So the asm of the distance function of the "nearest3.d" program is longer because of a partial loop unwinding:
__D8nearest38distanceFNaNbNfKyG784hKyG784hZk:
	pushl	%ebx
	pushl	%edi
	pushl	%esi
	xorl	%ecx, %ecx
	movl	$7, %edx
	movl	16(%esp), %esi
	.align	16, 0x90
LBB1_1:
	movzbl	-7(%esi,%edx), %edi
	movzbl	-7(%eax,%edx), %ebx
	subl	%ebx, %edi
	imull	%edi, %edi
	addl	%ecx, %edi
	movzbl	-6(%esi,%edx), %ecx
	movzbl	-6(%eax,%edx), %ebx
	subl	%ebx, %ecx
	imull	%ecx, %ecx
	addl	%edi, %ecx
	movzbl	-5(%esi,%edx), %edi
	movzbl	-5(%eax,%edx), %ebx
	subl	%ebx, %edi
	imull	%edi, %edi
	addl	%ecx, %edi
	movzbl	-4(%esi,%edx), %ecx
	movzbl	-4(%eax,%edx), %ebx
	subl	%ebx, %ecx
	imull	%ecx, %ecx
	addl	%edi, %ecx
	movzbl	-3(%esi,%edx), %edi
	movzbl	-3(%eax,%edx), %ebx
	subl	%ebx, %edi
	imull	%edi, %edi
	addl	%ecx, %edi
	movzbl	-2(%esi,%edx), %ecx
	movzbl	-2(%eax,%edx), %ebx
	subl	%ebx, %ecx
	imull	%ecx, %ecx
	addl	%edi, %ecx
	movzbl	-1(%esi,%edx), %edi
	movzbl	-1(%eax,%edx), %ebx
	subl	%ebx, %edi
	imull	%edi, %edi
	addl	%ecx, %edi
	movzbl	(%esi,%edx), %ecx
	movzbl	(%eax,%edx), %ebx
	subl	%ebx, %ecx
	imull	%ecx, %ecx
	addl	%edi, %ecx
	addl	$8, %edx
	cmpl	$791, %edx
	jne	LBB1_1
	movl	%ecx, %eax
	popl	%esi
	popl	%edi
	popl	%ebx
	ret	$4

Thanks to the data layout changes and other smaller improvements, the "nearest3.d" function is almost three times faster than "nearest2.d".

To reduce the run time and better utilize one CPU core, we can use the SIMD registers of the CPU.

To perform a subtraction of the arrays I change the data layout again, this time I represent the pixels with short (in D signed 16 bit integers).
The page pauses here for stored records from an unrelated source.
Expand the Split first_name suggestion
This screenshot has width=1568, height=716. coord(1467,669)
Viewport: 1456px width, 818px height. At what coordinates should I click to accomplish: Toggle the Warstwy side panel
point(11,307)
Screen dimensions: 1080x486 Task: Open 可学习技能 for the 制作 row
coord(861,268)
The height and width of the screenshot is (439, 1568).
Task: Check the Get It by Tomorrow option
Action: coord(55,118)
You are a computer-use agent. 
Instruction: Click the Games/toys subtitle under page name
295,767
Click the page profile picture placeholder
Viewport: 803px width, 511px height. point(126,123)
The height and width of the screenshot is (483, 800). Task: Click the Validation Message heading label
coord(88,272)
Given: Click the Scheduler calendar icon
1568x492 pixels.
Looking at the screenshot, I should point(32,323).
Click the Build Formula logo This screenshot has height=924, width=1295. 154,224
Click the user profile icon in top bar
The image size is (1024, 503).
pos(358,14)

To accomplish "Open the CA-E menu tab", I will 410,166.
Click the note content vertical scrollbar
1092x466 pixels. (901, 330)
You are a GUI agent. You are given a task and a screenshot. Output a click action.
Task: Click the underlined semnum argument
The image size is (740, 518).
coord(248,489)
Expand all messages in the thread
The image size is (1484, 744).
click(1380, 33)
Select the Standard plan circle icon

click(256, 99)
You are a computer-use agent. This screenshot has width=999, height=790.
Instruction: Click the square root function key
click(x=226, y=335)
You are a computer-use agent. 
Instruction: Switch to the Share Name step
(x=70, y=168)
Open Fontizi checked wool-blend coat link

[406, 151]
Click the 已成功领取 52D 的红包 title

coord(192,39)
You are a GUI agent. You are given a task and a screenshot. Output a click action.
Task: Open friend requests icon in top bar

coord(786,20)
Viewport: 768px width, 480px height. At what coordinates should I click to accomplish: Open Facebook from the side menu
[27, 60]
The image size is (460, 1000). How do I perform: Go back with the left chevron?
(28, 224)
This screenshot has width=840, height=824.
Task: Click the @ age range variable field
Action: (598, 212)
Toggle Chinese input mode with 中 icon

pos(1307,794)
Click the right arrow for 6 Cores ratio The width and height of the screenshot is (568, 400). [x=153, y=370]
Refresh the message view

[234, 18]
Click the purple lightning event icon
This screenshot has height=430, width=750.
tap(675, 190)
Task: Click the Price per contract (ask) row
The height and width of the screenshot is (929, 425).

So I use a short8 to perform several subtractions in parallel. A problem comes from the label, if I slice it away as in the "nearest3.d" program, the array pointers are not aligned to 16 bytes and this is not accepted by my CPU. To solve this problem I add a padding of 7 short in every line of the matrix after the label. This is performed by the "binary_generator2.d" program.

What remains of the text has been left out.